Wednesday, November 12, 2014

The Power of the Community

Reading Here Comes Everybody it was often stated that institutions have a “Coasean Ceiling” meaning that an institution can only grow to a certain size before the cost of management becomes prohibitively large. Google is one of the largest public business institutions I am aware of and it doesn’t seem to show signs of slowing.  Shirky explains in chapter ten that large institutions have little room to make innovative discoveries in their fields because the cost of failure is too high. Google is an extremely innovative company, as they have developed many cutting edge technologies.  Google glasses was an ingenious idea which hasn’t necessarily been a huge pay off for them. The self-driven car which they are spending millions of dollars on currently is having some problems getting approved.  It seems like they have had plenty of failure while still being a huge institution and they are thriving financially. Maybe I am missing something; according to Shirky this should not be the case.
In my analysis of Shirky’s observations of traditional institutions in relation to Google, I have not yet taken in to account that Google may not be as traditional of an institution as I first thought. I wonder if Google has enough revenues coming in from their data analysis and search engine advertising to spend outrageous amounts on research and development. I have heard that Google uses more of a flat managerial hierarchy. This managing style may cut down on the cost of the institution.
Personally, I found one of the most applicative topics in this book to be that of “publish now filter later.” This has quickly become the way the internet is run. There is so much media being published on a regular basis the only way we can know what content is important is by the filters which we or the community create. I regularly use amazon.com to make purchases; at amazon we find a great example of the need for a community filter. When a user searches for a particular item the results offer hundreds of varieties of that same item. The most reliable way the community has found to filter these items is to submit user reviews. The reviews on any given item are the single most influential factor to a purchasing decision on amazon. It may be observed that many companies, along with amazon itself, offer free products to frequent reviewers in exchange for an honest review of their items. This behavior demonstrates how important reviews have become to amazon. In general the “publish now filter later” principal is beneficial to our online media community for the same reason Shirky gives for open source’s advantage over the traditional institutional development: the cost of failure is free. As an example, it takes no money to post a video to YouTube today, if the community likes your video enough and views it consistently you will be rewarded monetarily. This is good for the community because those “brilliant but erratic” amateurs have a platform to publish their masterpieces.

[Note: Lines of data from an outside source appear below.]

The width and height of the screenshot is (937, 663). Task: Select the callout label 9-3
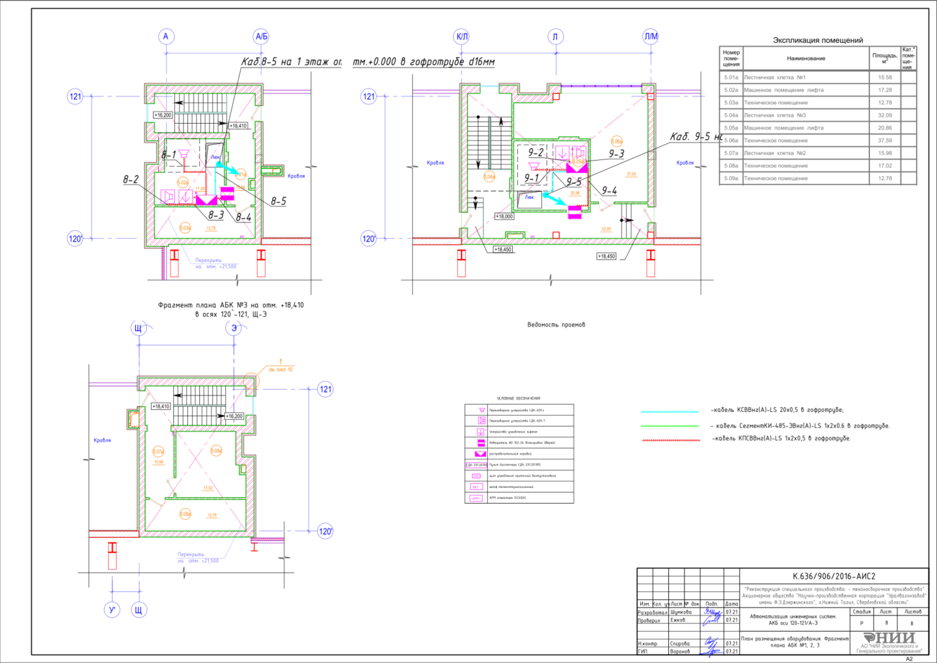click(x=616, y=154)
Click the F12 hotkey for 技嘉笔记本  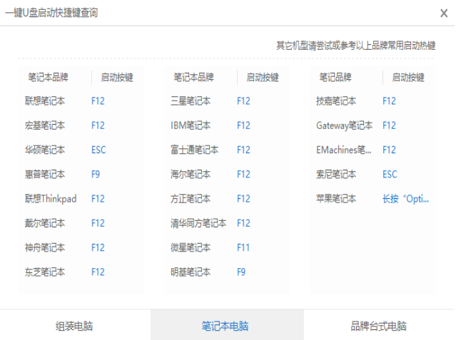click(x=389, y=101)
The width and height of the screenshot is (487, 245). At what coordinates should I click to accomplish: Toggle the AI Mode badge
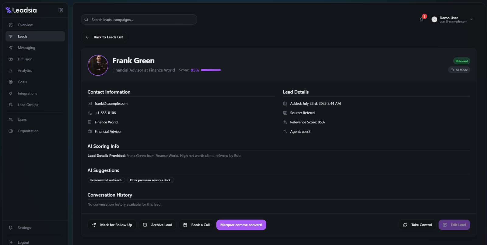459,70
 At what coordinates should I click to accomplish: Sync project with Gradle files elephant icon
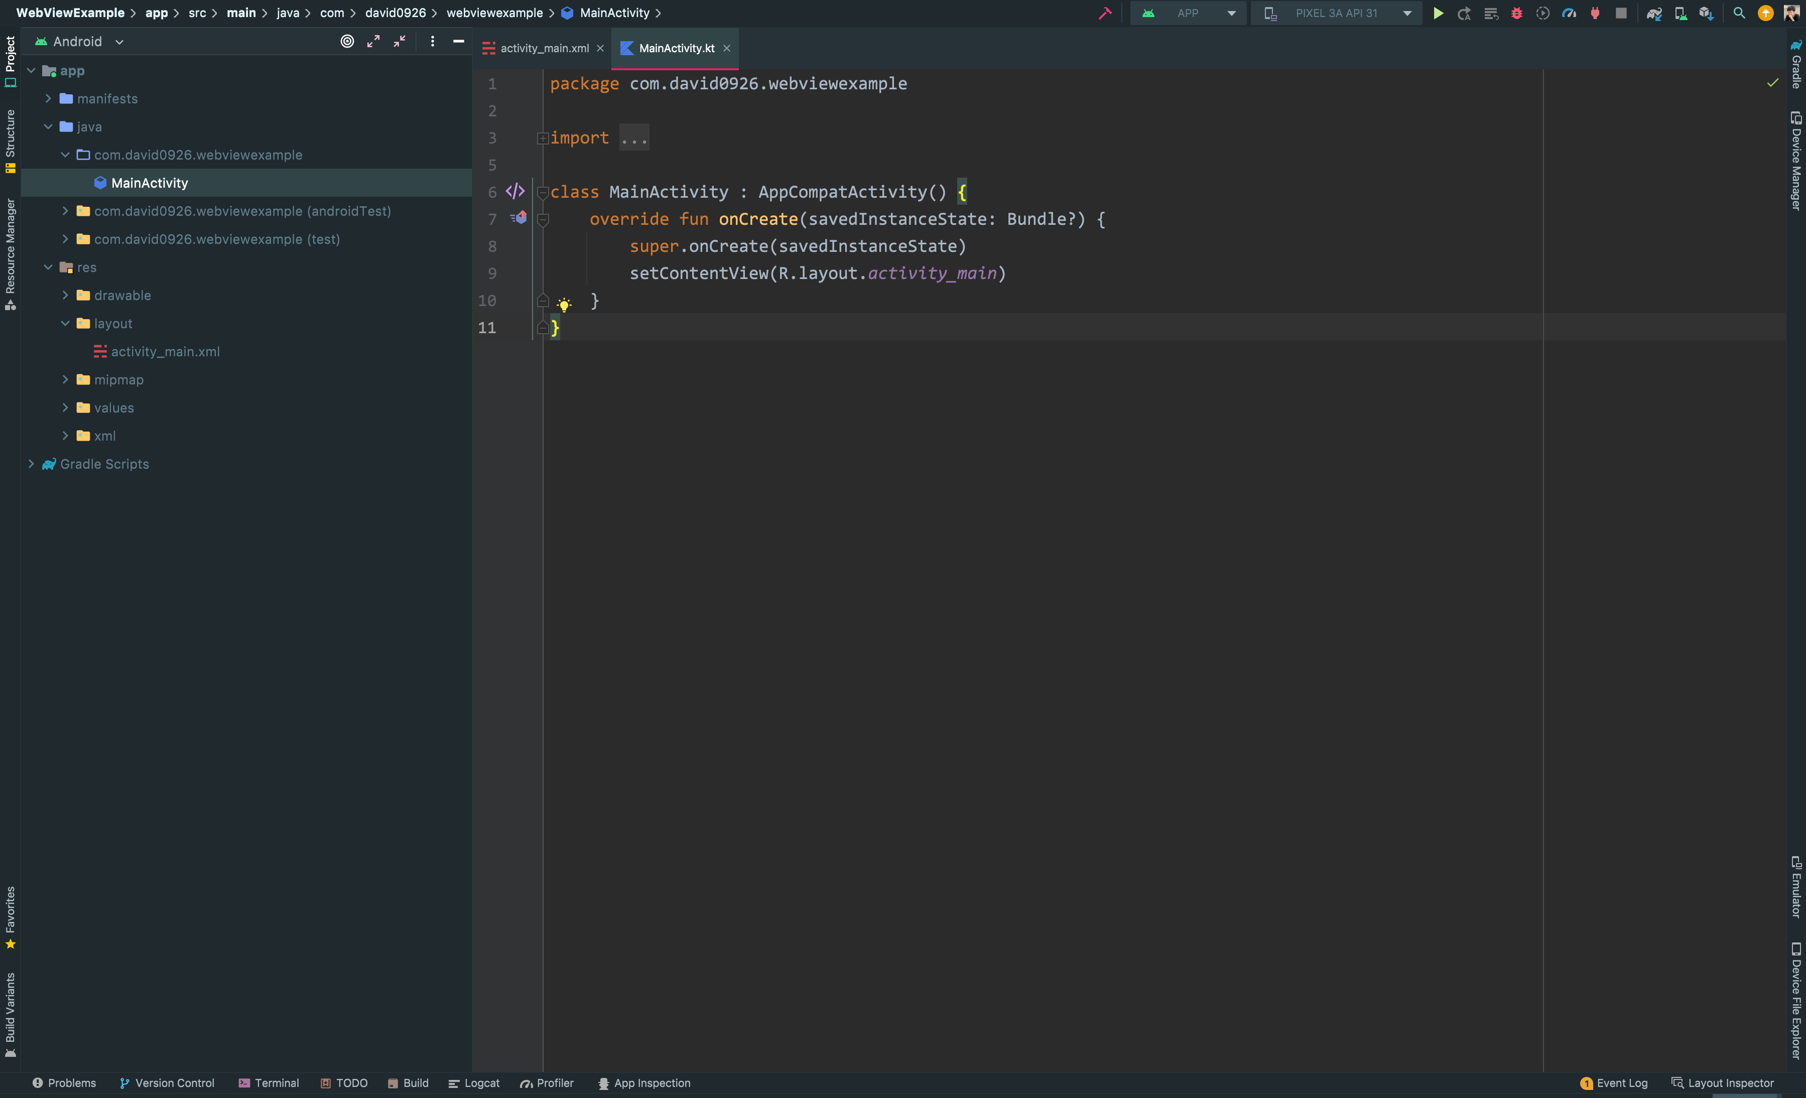(1654, 13)
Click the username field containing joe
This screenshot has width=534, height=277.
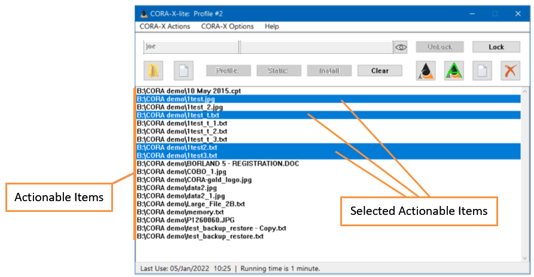pyautogui.click(x=190, y=47)
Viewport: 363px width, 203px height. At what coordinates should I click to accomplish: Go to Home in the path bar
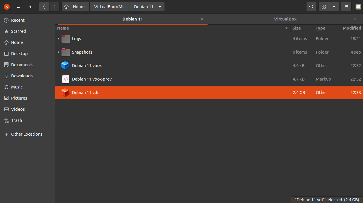click(x=75, y=7)
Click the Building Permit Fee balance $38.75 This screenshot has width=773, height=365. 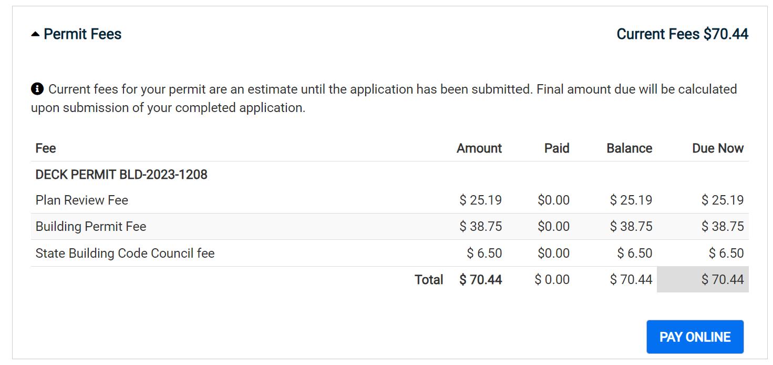(x=631, y=227)
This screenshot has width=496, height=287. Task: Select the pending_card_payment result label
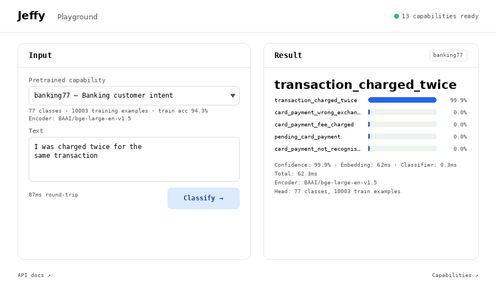pyautogui.click(x=308, y=136)
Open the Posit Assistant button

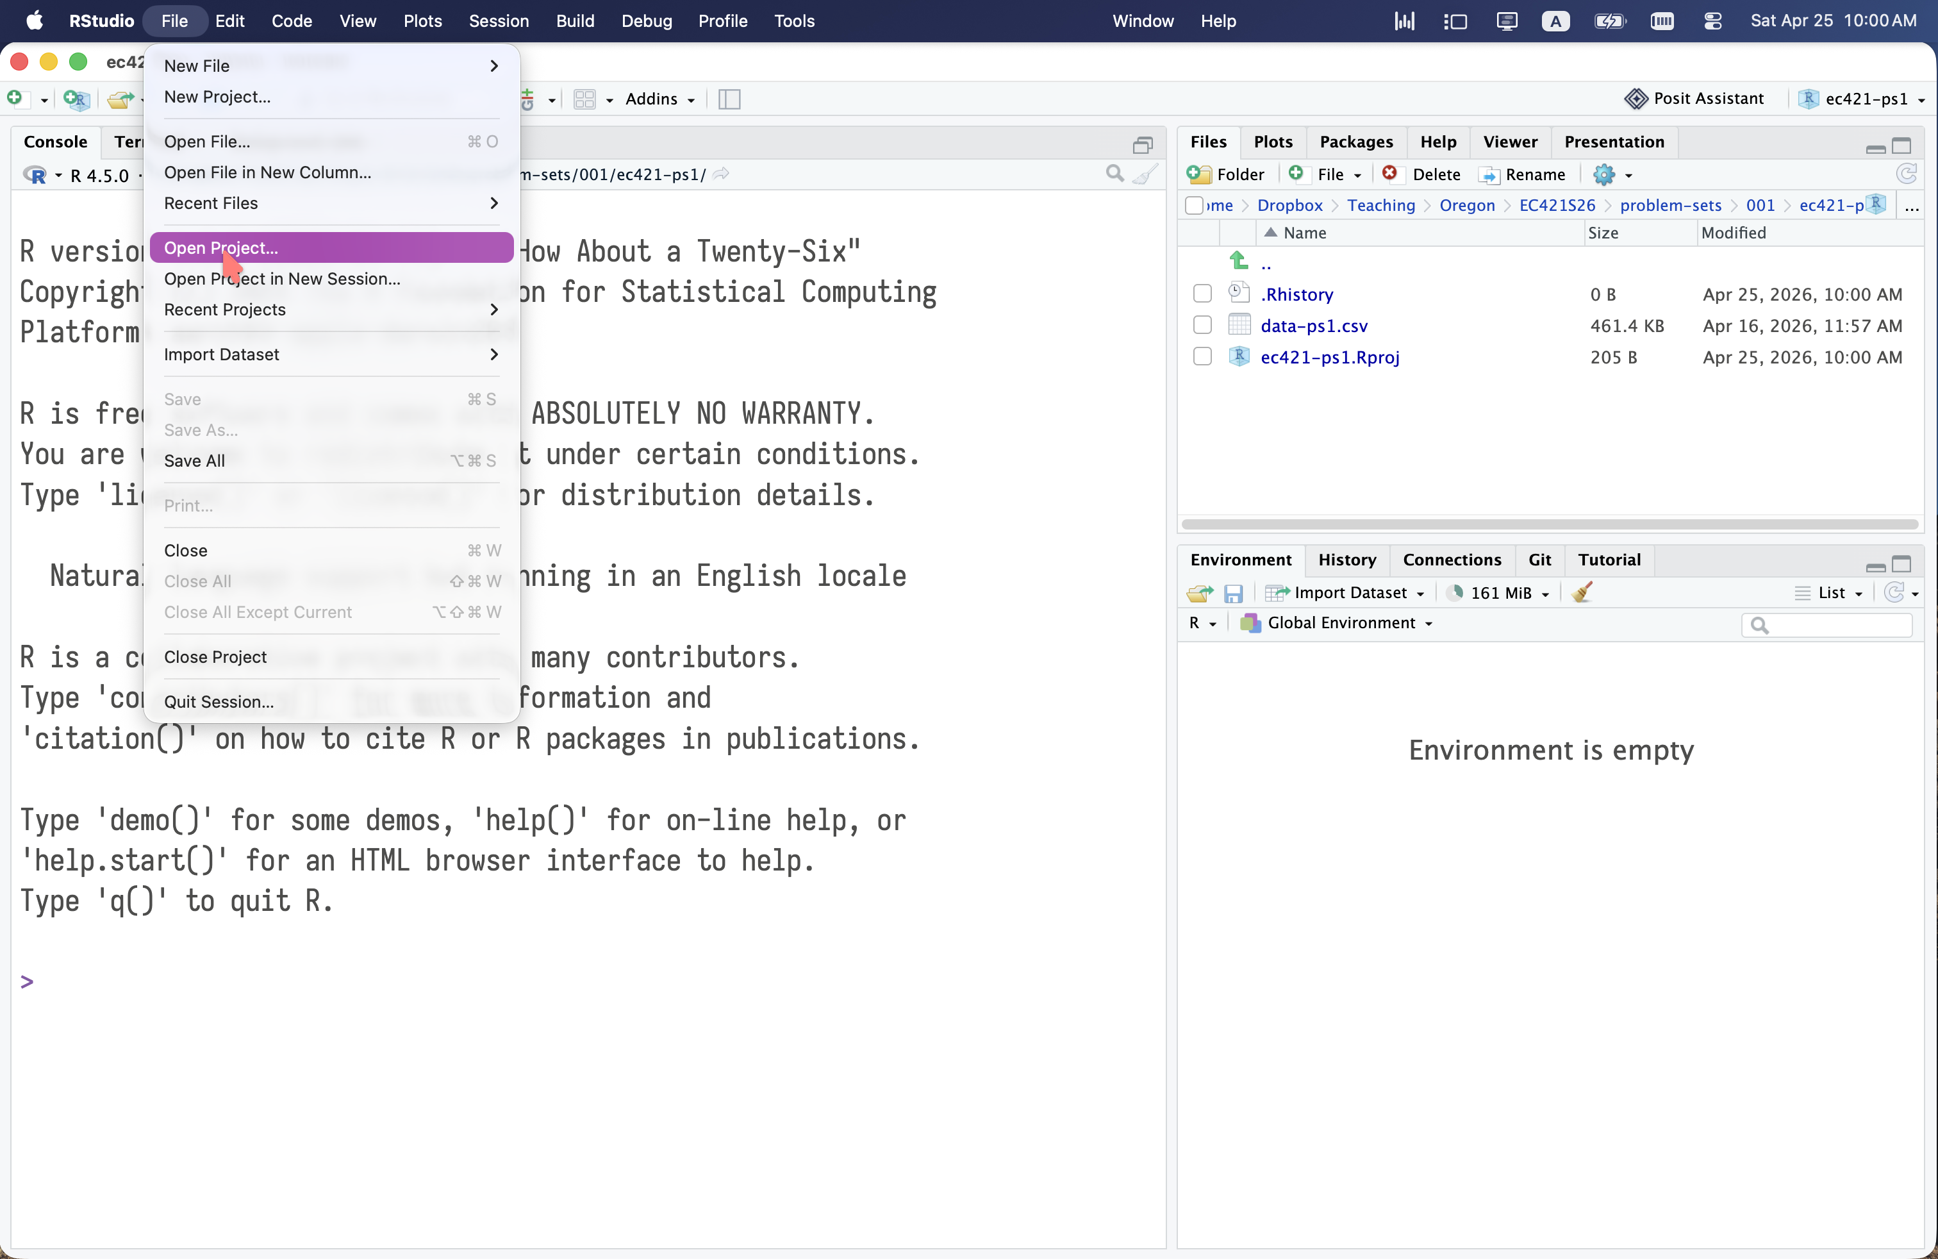pyautogui.click(x=1694, y=99)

Very often brilliant ideas are inaccessible to institutions because they are forced to hire the “steady performer” versus the “brilliant but erratic” programmer. This is what the CS department is teaching the students coming through BYU. We are being taught to be the steady performers talked about in the book. It is sort of up to us to have the brilliant ideas but we are taught the skills necessary to get steady jobs in the institutions. As developers going into the technology field it will be necessary to take in to account how new technology changes the ways people interact and think. If we can use the internet to harness the social connectivity it promotes new businesses and idea become possible.